___ Data supplied

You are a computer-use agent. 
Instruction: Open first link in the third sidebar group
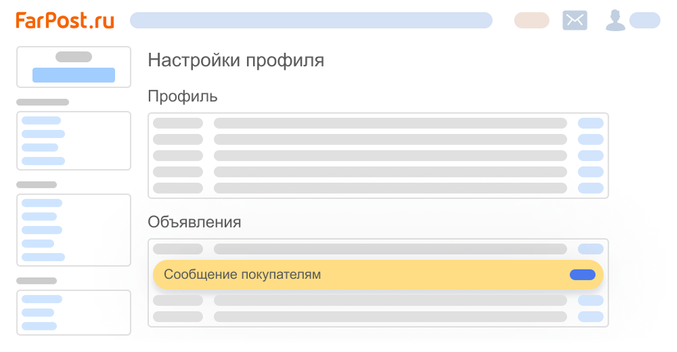click(42, 299)
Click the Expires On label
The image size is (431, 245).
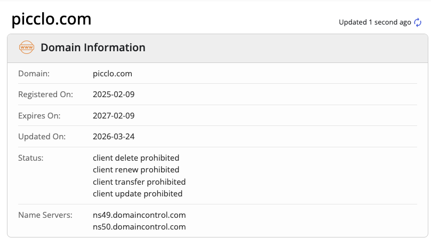coord(39,115)
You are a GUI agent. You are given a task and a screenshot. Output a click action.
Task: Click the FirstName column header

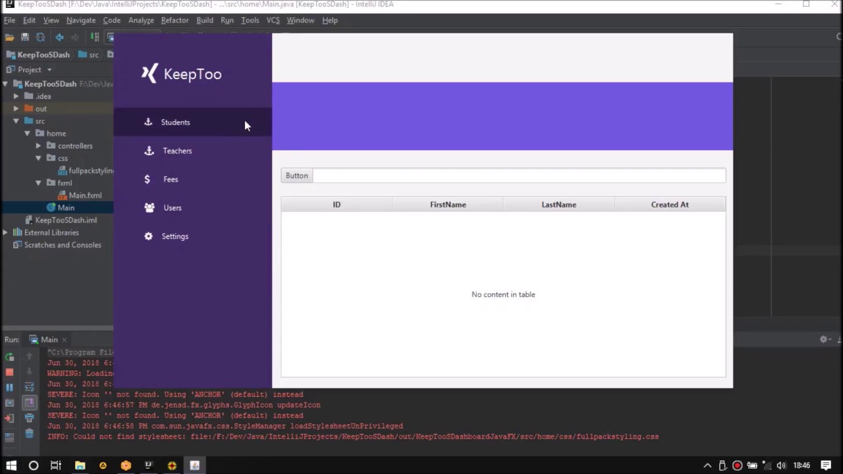(448, 205)
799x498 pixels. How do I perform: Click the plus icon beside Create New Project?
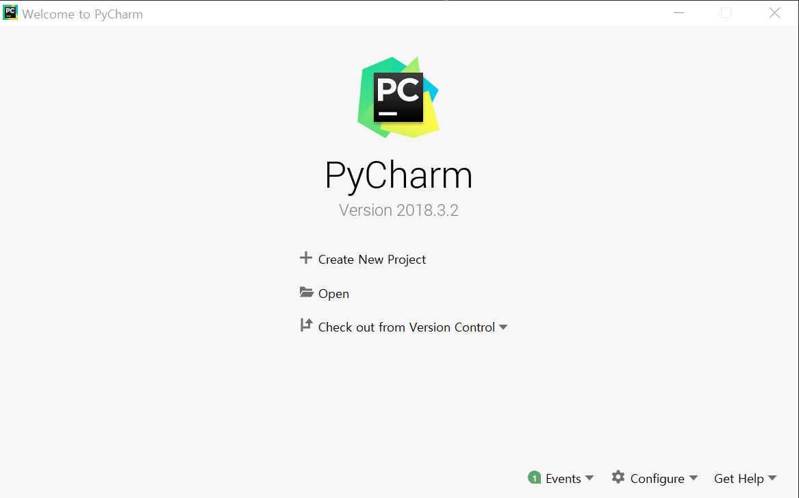point(306,258)
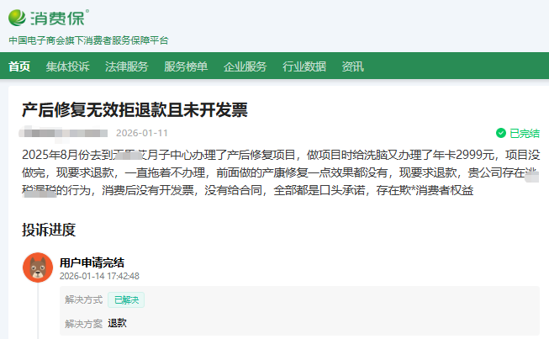Go to the 首页 tab
The height and width of the screenshot is (339, 549).
(x=19, y=67)
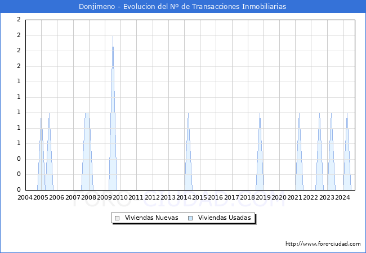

______

__Goal__. Put each line of the records above into a Markdown table with the columns Row and Text, numbering the rows and leaving out blank lines. Omit the pictures.

__Answer__.
| Row | Text |
|---|---|
| 1 | You are a computer-use agent.  |
| 2 | Instruction: Open first link in the third sidebar group |
| 3 | click(42, 299) |
| 4 | Click the Expires On label |
| 5 | The image size is (431, 245). |
| 6 | coord(39,115) |
| 7 | You are a GUI agent. You are given a task and a screenshot. Output a click action. |
| 8 | Task: Click the FirstName column header |
| 9 | (448, 205) |
| 10 | 799x498 pixels. How do I perform: Click the plus icon beside Create New Project? |
| 11 | point(306,258) |
| 12 | Go to the 首页 tab |
| 13 | The height and width of the screenshot is (339, 549). |
| 14 | (x=19, y=67) |